GIVEN INSTRUCTION: Revise the material below so that "gear icon" becomes "cog icon", keeping everything else the same.

DATASET:

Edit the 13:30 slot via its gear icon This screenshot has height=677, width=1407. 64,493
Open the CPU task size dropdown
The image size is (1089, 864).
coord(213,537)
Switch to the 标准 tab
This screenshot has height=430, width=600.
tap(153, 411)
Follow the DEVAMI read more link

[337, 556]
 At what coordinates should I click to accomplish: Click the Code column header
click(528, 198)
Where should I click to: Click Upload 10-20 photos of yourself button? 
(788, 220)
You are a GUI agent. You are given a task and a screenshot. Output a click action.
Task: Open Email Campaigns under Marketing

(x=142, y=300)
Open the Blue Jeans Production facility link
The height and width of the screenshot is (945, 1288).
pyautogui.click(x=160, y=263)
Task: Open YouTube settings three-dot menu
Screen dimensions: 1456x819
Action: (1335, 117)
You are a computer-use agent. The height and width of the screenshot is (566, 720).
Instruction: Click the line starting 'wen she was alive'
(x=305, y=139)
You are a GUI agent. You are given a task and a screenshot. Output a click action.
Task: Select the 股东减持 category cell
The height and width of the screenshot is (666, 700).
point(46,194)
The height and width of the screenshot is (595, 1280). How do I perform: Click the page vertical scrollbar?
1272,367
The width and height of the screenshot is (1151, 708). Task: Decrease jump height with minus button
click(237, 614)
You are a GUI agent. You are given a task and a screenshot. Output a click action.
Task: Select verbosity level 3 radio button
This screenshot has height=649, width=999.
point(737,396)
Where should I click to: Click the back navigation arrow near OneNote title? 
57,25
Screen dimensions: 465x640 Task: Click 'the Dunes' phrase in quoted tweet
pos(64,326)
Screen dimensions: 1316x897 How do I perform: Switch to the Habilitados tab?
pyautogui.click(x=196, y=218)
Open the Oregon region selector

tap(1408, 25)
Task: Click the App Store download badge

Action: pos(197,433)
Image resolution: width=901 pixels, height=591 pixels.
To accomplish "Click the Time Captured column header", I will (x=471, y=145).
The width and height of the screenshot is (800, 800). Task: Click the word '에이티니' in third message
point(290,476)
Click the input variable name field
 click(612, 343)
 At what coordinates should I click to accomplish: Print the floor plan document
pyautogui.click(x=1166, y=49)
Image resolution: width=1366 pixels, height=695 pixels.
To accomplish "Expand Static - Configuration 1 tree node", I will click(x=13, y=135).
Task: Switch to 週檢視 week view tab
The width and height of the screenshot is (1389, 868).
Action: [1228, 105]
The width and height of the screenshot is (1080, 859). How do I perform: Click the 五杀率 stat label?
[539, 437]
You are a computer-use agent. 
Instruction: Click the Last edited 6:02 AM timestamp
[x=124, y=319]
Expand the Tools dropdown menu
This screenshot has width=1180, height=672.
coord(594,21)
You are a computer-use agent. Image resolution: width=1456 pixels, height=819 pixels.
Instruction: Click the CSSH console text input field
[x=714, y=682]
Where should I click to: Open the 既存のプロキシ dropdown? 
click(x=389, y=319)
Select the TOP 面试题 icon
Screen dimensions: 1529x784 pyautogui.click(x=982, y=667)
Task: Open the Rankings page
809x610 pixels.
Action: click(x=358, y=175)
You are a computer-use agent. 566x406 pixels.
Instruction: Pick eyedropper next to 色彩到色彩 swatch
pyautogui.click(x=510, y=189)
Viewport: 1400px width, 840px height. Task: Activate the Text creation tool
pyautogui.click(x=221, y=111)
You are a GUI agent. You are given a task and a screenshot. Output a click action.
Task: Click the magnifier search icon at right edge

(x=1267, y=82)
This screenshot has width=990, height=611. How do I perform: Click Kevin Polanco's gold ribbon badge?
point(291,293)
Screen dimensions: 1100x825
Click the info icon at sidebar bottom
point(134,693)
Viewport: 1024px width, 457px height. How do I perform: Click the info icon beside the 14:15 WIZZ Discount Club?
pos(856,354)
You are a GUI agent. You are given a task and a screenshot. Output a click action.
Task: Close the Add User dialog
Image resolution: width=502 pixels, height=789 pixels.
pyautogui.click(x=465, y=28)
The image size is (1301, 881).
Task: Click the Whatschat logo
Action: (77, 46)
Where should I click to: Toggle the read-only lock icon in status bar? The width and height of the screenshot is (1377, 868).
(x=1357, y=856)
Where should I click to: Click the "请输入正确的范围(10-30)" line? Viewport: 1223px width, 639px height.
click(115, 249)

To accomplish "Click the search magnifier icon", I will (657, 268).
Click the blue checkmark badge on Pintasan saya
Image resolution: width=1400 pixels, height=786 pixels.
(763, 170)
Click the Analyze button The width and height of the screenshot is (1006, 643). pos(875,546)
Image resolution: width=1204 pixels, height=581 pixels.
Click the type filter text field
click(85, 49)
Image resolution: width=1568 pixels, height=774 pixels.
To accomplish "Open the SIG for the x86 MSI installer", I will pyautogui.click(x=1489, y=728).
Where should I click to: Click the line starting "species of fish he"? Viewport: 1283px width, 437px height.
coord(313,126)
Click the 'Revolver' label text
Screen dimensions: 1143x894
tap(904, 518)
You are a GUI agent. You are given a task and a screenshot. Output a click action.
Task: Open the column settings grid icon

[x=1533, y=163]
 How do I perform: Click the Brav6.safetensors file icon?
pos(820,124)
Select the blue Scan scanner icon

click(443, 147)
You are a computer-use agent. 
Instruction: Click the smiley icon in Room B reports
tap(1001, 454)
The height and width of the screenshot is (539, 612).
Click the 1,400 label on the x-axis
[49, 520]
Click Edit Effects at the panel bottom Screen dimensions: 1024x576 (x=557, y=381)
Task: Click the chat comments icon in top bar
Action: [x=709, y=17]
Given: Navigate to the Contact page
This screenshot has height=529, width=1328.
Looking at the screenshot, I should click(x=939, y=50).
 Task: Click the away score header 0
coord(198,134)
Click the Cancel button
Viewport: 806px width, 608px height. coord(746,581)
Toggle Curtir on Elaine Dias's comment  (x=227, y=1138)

RESPONSE:
Edit the 13:30 slot via its cog icon This screenshot has height=677, width=1407. 64,493
Open the CPU task size dropdown
The image size is (1089, 864).
coord(213,537)
Switch to the 标准 tab
This screenshot has height=430, width=600.
tap(153, 411)
Follow the DEVAMI read more link

[337, 556]
 At what coordinates should I click to accomplish: Click the Code column header
click(528, 198)
Where should I click to: Click Upload 10-20 photos of yourself button? 
(788, 220)
You are a GUI agent. You are given a task and a screenshot. Output a click action.
Task: Open Email Campaigns under Marketing

(x=142, y=300)
Open the Blue Jeans Production facility link
The height and width of the screenshot is (945, 1288).
pyautogui.click(x=160, y=263)
Task: Open YouTube settings three-dot menu
Screen dimensions: 1456x819
Action: (1335, 117)
You are a computer-use agent. The height and width of the screenshot is (566, 720).
Instruction: Click the line starting 'wen she was alive'
(x=305, y=139)
You are a GUI agent. You are given a task and a screenshot. Output a click action.
Task: Select the 股东减持 category cell
The height and width of the screenshot is (666, 700).
point(46,194)
The height and width of the screenshot is (595, 1280). How do I perform: Click the page vertical scrollbar?
1272,367
The width and height of the screenshot is (1151, 708). Task: Decrease jump height with minus button
click(237, 614)
You are a GUI agent. You are given a task and a screenshot. Output a click action.
Task: Select verbosity level 3 radio button
This screenshot has height=649, width=999.
point(737,396)
Where should I click to: Click the back navigation arrow near OneNote title? 
57,25
Screen dimensions: 465x640 Task: Click 'the Dunes' phrase in quoted tweet
pos(64,326)
Screen dimensions: 1316x897 How do I perform: Switch to the Habilitados tab?
pyautogui.click(x=196, y=218)
Open the Oregon region selector

tap(1408, 25)
Task: Click the App Store download badge

Action: pos(197,433)
Image resolution: width=901 pixels, height=591 pixels.
To accomplish "Click the Time Captured column header", I will (x=471, y=145).
The width and height of the screenshot is (800, 800). Task: Click the word '에이티니' in third message
point(290,476)
Click the input variable name field
 click(612, 343)
 At what coordinates should I click to accomplish: Print the floor plan document
pyautogui.click(x=1166, y=49)
Image resolution: width=1366 pixels, height=695 pixels.
To accomplish "Expand Static - Configuration 1 tree node", I will click(x=13, y=135).
Task: Switch to 週檢視 week view tab
The width and height of the screenshot is (1389, 868).
Action: [1228, 105]
The width and height of the screenshot is (1080, 859). How do I perform: Click the 五杀率 stat label?
[539, 437]
You are a computer-use agent. 
Instruction: Click the Last edited 6:02 AM timestamp
[x=124, y=319]
Expand the Tools dropdown menu
This screenshot has width=1180, height=672.
coord(594,21)
You are a computer-use agent. Image resolution: width=1456 pixels, height=819 pixels.
Instruction: Click the CSSH console text input field
[x=714, y=682]
Where should I click to: Open the 既存のプロキシ dropdown? 
click(x=389, y=319)
Select the TOP 面试题 icon
Screen dimensions: 1529x784 pyautogui.click(x=982, y=667)
Task: Open the Rankings page
809x610 pixels.
Action: click(x=358, y=175)
You are a computer-use agent. 566x406 pixels.
Instruction: Pick eyedropper next to 色彩到色彩 swatch
pyautogui.click(x=510, y=189)
Viewport: 1400px width, 840px height. Task: Activate the Text creation tool
pyautogui.click(x=221, y=111)
You are a GUI agent. You are given a task and a screenshot. Output a click action.
Task: Click the magnifier search icon at right edge

(x=1267, y=82)
This screenshot has width=990, height=611. How do I perform: Click Kevin Polanco's gold ribbon badge?
point(291,293)
Screen dimensions: 1100x825
Click the info icon at sidebar bottom
point(134,693)
Viewport: 1024px width, 457px height. How do I perform: Click the info icon beside the 14:15 WIZZ Discount Club?
pos(856,354)
You are a GUI agent. You are given a task and a screenshot. Output a click action.
Task: Close the Add User dialog
Image resolution: width=502 pixels, height=789 pixels.
pyautogui.click(x=465, y=28)
The image size is (1301, 881).
Task: Click the Whatschat logo
Action: (77, 46)
Where should I click to: Toggle the read-only lock icon in status bar? The width and height of the screenshot is (1377, 868).
(x=1357, y=856)
Where should I click to: Click the "请输入正确的范围(10-30)" line? Viewport: 1223px width, 639px height.
click(115, 249)

To accomplish "Click the search magnifier icon", I will (657, 268).
Click the blue checkmark badge on Pintasan saya
Image resolution: width=1400 pixels, height=786 pixels.
(763, 170)
Click the Analyze button The width and height of the screenshot is (1006, 643). pos(875,546)
Image resolution: width=1204 pixels, height=581 pixels.
Click the type filter text field
click(85, 49)
Image resolution: width=1568 pixels, height=774 pixels.
To accomplish "Open the SIG for the x86 MSI installer", I will pyautogui.click(x=1489, y=728).
Where should I click to: Click the line starting "species of fish he"? Viewport: 1283px width, 437px height.
coord(313,126)
Click the 'Revolver' label text
Screen dimensions: 1143x894
tap(904, 518)
You are a GUI agent. You are given a task and a screenshot. Output a click action.
Task: Open the column settings grid icon

[x=1533, y=163]
 How do I perform: Click the Brav6.safetensors file icon?
pos(820,124)
Select the blue Scan scanner icon

click(443, 147)
You are a computer-use agent. 
Instruction: Click the smiley icon in Room B reports
tap(1001, 454)
The height and width of the screenshot is (539, 612).
Click the 1,400 label on the x-axis
[49, 520]
Click Edit Effects at the panel bottom Screen dimensions: 1024x576 (x=557, y=381)
Task: Click the chat comments icon in top bar
Action: [x=709, y=17]
Given: Navigate to the Contact page
This screenshot has height=529, width=1328.
Looking at the screenshot, I should click(x=939, y=50).
 Task: Click the away score header 0
coord(198,134)
Click the Cancel button
Viewport: 806px width, 608px height. coord(746,581)
Toggle Curtir on Elaine Dias's comment  (x=227, y=1138)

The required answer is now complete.